This replaces the NIH epee http server which does not work all that well
with an external C++ library called uWebSockets. Fundamentally this
gives the following advantages:
- Much less code to maintain
- Just one thread for handling HTTP connections versus epee's pool of
threads
- Uses existing LokiMQ job server and existing thread pool for handling
the actual tasks; they are processed/scheduled in the same "rpc" or
"admin" queues as lokimq rpc calls. One notable benefit is that "admin"

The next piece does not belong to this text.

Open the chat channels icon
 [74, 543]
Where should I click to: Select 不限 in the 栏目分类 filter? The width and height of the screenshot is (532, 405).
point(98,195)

rpc commands get their own queue (and thus cannot be delayed by long rpc
commands). Currently the lokimq threads and the http rpc thread pool
and the p2p thread pool and the job queue thread pool and the dns lookup
thread pool and... are *all* different thread pools; this is a step
towards consolidating them.
- Very little mutex contention (which has been a major problem with epee
RPC in the past): there is one mutex (inside uWebSockets) for putting
responses back into the thread managing the connection; everything
internally gets handled through (lock-free) lokimq inproc sockets.
- Faster RPC performance on average, and much better worst case
performance. Epee's http interface seems to have some race condition
that ocassionally stalls a request (even a very simple one) for a dozen
or more seconds for no good reason.
- Long polling gets redone here to no longer need threads; instead we
just store the request and respond when the thread pool, or else in a
timer (that runs once/second) for timing out long polls.
---
The basic idea of how this works from a high level:
We launch a single thread to handle HTTP RPC requests and response data.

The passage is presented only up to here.